To do: Filter these entries down to the lines that hold the word "text", and show each of them.

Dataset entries
□ □ □ □
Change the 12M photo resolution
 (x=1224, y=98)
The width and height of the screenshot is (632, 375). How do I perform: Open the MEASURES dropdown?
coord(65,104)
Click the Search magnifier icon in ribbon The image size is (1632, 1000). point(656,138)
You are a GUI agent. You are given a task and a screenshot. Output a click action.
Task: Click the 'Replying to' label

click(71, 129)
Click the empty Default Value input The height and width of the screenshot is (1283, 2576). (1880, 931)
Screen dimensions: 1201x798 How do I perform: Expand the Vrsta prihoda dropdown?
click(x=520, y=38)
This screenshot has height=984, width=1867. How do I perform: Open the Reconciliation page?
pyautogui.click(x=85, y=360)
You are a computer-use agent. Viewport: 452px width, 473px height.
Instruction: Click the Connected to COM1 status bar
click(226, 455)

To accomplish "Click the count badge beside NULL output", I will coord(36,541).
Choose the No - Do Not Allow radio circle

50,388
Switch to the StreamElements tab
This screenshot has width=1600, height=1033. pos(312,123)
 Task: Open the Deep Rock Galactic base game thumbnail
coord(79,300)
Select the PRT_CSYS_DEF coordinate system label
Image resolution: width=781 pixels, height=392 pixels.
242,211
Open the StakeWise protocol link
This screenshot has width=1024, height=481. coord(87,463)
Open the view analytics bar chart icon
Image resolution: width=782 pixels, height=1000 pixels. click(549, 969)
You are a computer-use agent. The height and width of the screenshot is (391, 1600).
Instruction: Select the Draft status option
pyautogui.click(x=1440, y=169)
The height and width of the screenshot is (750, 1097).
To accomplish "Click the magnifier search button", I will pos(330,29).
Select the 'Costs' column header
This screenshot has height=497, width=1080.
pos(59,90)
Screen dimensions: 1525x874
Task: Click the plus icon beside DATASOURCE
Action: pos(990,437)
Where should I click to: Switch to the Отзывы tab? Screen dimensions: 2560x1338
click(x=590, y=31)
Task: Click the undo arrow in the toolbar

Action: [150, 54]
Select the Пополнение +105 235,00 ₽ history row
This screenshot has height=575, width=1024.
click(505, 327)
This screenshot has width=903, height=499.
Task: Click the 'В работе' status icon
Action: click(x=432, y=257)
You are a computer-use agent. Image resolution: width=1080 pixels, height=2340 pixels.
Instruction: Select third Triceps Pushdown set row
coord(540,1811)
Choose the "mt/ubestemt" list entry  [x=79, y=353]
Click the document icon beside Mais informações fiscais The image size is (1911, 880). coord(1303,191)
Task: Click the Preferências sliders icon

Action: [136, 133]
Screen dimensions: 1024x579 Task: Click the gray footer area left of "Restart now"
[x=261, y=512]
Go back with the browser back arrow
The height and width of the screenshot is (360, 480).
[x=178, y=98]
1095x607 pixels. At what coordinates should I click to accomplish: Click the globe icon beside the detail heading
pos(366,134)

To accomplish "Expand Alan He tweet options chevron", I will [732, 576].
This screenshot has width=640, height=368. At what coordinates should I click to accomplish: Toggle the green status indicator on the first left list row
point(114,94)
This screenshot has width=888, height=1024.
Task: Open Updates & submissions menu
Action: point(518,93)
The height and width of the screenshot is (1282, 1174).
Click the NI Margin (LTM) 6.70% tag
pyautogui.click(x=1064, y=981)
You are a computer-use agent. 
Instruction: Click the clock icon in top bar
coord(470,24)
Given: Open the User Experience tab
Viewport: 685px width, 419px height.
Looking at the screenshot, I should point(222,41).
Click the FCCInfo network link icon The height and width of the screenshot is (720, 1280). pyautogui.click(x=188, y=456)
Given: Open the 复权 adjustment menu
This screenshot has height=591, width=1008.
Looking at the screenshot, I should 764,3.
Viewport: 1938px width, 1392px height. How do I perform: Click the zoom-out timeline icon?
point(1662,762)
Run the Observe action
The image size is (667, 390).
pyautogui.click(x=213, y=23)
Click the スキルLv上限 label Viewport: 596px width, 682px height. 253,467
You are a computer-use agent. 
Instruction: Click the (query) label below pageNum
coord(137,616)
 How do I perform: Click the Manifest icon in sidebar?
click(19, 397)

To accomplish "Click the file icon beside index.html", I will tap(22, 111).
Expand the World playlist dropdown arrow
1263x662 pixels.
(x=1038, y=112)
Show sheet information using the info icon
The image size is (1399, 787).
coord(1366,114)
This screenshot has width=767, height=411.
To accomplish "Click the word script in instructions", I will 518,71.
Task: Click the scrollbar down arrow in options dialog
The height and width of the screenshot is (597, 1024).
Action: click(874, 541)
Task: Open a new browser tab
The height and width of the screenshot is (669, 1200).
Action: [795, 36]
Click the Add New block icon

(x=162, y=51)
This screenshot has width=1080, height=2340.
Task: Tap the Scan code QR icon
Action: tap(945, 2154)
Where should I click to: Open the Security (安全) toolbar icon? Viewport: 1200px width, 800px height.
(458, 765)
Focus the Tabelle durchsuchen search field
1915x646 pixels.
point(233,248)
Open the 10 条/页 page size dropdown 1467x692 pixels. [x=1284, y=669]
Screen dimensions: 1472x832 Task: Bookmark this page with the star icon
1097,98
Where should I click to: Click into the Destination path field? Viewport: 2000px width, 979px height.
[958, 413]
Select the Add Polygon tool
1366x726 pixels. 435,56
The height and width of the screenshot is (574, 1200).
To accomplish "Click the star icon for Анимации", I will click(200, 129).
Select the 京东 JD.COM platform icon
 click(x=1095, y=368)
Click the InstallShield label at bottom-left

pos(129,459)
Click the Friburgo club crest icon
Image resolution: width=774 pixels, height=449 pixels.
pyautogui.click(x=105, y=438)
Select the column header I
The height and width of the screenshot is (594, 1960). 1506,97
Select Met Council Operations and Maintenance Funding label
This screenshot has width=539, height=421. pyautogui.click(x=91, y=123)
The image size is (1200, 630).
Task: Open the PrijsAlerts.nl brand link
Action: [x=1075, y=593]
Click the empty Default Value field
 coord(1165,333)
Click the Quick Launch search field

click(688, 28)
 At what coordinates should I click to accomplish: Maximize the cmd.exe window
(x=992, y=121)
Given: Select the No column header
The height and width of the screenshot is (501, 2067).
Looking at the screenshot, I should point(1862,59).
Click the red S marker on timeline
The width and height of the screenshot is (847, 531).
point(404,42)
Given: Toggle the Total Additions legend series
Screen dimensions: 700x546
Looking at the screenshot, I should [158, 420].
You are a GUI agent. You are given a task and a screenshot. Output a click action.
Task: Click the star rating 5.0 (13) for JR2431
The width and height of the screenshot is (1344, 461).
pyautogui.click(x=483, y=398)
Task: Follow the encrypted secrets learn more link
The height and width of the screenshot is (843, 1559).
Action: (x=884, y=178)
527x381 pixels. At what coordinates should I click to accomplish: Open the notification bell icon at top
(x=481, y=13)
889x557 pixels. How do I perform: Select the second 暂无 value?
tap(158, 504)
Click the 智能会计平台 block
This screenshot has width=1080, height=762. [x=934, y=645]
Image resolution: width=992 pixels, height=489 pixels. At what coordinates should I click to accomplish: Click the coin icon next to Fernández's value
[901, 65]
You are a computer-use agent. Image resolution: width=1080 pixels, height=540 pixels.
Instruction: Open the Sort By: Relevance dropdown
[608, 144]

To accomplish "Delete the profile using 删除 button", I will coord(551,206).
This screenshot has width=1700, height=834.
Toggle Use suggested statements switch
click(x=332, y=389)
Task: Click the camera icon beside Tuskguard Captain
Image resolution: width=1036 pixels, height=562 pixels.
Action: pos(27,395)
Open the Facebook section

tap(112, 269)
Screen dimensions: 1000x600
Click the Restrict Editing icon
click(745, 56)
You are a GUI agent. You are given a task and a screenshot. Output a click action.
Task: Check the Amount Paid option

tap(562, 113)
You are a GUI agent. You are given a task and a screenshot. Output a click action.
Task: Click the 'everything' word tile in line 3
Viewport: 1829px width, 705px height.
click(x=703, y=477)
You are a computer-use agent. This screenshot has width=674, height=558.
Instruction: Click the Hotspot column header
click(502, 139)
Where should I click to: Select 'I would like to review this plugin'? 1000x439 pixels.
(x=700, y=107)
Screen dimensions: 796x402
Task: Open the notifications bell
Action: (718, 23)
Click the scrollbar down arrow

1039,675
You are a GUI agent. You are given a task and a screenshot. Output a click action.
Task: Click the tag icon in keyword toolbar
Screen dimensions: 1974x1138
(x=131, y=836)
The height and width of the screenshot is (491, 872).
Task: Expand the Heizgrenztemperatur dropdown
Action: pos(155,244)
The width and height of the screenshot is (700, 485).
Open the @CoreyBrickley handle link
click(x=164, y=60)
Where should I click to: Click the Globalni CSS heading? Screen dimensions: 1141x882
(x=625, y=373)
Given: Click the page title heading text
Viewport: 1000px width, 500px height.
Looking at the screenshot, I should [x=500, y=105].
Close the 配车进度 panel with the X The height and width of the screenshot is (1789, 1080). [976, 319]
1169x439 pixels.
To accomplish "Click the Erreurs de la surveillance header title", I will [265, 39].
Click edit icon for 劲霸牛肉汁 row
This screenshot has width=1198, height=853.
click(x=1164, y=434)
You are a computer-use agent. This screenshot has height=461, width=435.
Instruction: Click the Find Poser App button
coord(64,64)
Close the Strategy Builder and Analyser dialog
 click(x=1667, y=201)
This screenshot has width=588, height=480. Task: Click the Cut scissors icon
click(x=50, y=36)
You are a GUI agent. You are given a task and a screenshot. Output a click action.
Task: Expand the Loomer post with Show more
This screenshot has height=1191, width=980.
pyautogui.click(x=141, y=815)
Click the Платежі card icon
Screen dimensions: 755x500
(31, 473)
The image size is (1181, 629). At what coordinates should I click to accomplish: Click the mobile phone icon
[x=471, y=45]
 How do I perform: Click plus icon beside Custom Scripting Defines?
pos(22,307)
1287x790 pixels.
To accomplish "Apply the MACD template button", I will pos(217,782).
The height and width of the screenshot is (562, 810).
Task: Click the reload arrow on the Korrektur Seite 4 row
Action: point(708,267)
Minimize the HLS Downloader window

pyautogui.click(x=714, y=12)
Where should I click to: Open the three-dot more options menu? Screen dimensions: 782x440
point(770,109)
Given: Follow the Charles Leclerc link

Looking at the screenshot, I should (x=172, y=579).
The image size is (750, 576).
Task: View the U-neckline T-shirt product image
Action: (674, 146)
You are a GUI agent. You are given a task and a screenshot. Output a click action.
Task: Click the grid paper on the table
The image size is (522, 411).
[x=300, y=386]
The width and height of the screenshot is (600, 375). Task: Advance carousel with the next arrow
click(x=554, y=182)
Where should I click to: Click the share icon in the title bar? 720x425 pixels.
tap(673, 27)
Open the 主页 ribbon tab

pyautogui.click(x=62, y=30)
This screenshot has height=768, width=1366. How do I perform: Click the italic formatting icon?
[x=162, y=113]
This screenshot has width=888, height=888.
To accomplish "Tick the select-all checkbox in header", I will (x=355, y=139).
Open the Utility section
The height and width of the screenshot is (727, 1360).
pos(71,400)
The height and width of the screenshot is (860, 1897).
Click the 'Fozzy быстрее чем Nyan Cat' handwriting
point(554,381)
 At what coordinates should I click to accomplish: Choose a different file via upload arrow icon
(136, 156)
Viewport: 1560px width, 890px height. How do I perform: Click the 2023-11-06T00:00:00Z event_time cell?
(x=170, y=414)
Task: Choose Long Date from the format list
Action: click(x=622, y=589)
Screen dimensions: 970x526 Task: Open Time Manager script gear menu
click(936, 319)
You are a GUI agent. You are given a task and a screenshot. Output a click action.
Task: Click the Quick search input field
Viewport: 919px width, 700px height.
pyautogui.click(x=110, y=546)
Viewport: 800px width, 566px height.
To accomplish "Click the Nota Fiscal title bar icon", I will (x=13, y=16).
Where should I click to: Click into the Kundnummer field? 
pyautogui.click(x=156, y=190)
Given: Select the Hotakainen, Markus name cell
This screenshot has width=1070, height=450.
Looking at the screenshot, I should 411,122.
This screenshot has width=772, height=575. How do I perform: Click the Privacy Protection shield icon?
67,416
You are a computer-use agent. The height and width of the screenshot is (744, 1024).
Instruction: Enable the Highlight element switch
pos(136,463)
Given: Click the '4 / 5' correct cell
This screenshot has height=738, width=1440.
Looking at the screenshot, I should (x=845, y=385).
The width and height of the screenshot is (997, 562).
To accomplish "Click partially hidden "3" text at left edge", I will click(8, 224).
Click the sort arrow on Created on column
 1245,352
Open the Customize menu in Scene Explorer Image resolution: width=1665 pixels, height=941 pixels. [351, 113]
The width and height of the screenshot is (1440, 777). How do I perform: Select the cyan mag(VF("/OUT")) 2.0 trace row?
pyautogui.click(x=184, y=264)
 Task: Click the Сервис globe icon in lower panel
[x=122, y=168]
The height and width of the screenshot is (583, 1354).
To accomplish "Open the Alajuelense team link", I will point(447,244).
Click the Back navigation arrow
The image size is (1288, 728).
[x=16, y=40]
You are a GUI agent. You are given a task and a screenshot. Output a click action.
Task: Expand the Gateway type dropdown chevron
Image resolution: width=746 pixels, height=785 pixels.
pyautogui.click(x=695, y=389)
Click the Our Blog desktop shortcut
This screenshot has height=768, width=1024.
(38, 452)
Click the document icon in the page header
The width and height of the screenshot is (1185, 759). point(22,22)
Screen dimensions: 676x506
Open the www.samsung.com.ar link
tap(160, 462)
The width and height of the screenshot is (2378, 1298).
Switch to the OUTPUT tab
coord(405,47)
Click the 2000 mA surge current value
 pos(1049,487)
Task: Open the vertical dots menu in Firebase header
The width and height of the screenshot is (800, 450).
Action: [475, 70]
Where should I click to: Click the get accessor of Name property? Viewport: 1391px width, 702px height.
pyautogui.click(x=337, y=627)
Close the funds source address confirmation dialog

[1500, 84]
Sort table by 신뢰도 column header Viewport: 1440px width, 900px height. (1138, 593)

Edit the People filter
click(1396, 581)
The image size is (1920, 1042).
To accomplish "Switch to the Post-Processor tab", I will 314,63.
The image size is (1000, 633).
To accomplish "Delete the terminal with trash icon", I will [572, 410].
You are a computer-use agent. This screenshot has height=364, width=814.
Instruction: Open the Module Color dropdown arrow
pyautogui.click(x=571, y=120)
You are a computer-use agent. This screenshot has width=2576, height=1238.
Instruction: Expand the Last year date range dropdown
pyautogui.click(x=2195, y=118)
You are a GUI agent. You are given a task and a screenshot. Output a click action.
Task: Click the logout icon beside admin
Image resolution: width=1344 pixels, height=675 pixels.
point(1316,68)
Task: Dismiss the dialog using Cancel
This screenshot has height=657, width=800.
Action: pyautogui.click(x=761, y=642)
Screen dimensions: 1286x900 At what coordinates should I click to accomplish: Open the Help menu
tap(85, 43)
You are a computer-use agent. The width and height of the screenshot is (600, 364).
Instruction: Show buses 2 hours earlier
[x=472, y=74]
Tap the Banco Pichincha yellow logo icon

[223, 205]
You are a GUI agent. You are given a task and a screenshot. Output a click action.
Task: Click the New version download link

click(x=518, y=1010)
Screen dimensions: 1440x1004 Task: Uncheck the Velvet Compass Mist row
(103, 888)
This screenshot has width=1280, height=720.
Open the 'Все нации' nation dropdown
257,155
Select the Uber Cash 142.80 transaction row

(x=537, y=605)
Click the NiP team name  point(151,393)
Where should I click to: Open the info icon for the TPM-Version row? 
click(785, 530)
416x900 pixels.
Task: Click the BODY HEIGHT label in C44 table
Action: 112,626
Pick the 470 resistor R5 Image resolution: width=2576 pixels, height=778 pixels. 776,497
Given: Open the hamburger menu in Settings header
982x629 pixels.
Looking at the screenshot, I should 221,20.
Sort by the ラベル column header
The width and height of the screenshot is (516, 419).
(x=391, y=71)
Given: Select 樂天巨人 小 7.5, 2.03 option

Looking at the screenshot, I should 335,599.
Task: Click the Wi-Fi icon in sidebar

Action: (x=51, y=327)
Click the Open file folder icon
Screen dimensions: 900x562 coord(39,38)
□ □ □ □
Written solution:
Given: Click the page title heading text
To accomplish "Click partially hidden "3" text at left edge", I will click(8, 224).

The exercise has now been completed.